**CHALLENGE:**
Rewrite the news report on Ukrainians in Japan, starting at the words "Ukrainian nationals living" and ending after "and sleepless nights.". Replace "anxiety" with "unease".

**DOCUMENT EXTRACT:**
▶
Ukrainian nationals living in Japan have spoken of their anxiety following Russia's invasion of their country, including concern about family members and friends back home struggling through fear and sleepless nights.

"My elderly mother is unable to see very well. It would be hard for her to move around, and I wonder if there will be a place for her to evacuate," said Olena Kryvoruka, 42, who runs a music school in Asahikawa, Hokkaido in northern Japan, after Russia launched its invasion Thursday.

People from Ukraine stage a protest rally in Tokyo's Shibuya area on Feb. 24, 2022, following Russia's military attack on Ukraine. (Kyodo) ==Kyodo

As tensions escalate, with Russian troops approaching the capital Kyiv and having taken control of the Chernobyl nuclear power plant in the north, Ukrainian Ambassador to Japan Sergiy Korsunsky on Friday expressed his anger over the level of casualties in his homeland.

Ukrainian Ambassador to Japan Sergiy Korsunsky. (Kyodo)

At a press conference in Tokyo at the Foreign Correspondents' Club of Japan, Korsunsky lamented how troops attacked "a peaceful country without any provocation" with missiles "in peaceful time."

He said the Russian forces who have seized the plant, known for the 1986 nuclear disaster, "have absolutely no idea how to monitor it, how to manage it," and expressed fears that radioactive contamination could spread to the whole of Europe.
◀
**DATASET SECTION:**
▶
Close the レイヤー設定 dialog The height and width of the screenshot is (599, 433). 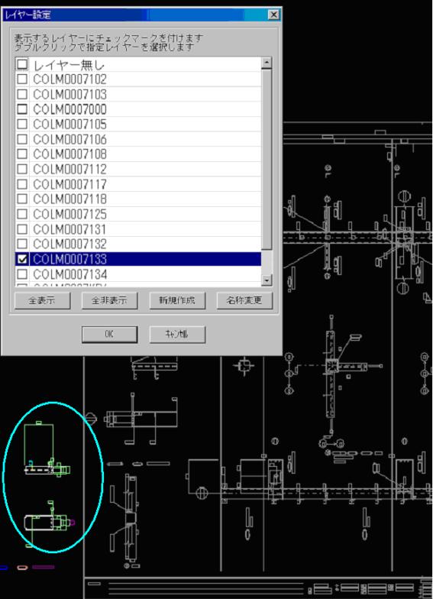pos(273,15)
◀
**SOLUTION FOR THIS TASK:**
Ukrainian nationals living in Japan have spoken of their unease following Russia's invasion of their country, including concern about family members and friends back home struggling through fear and sleepless nights.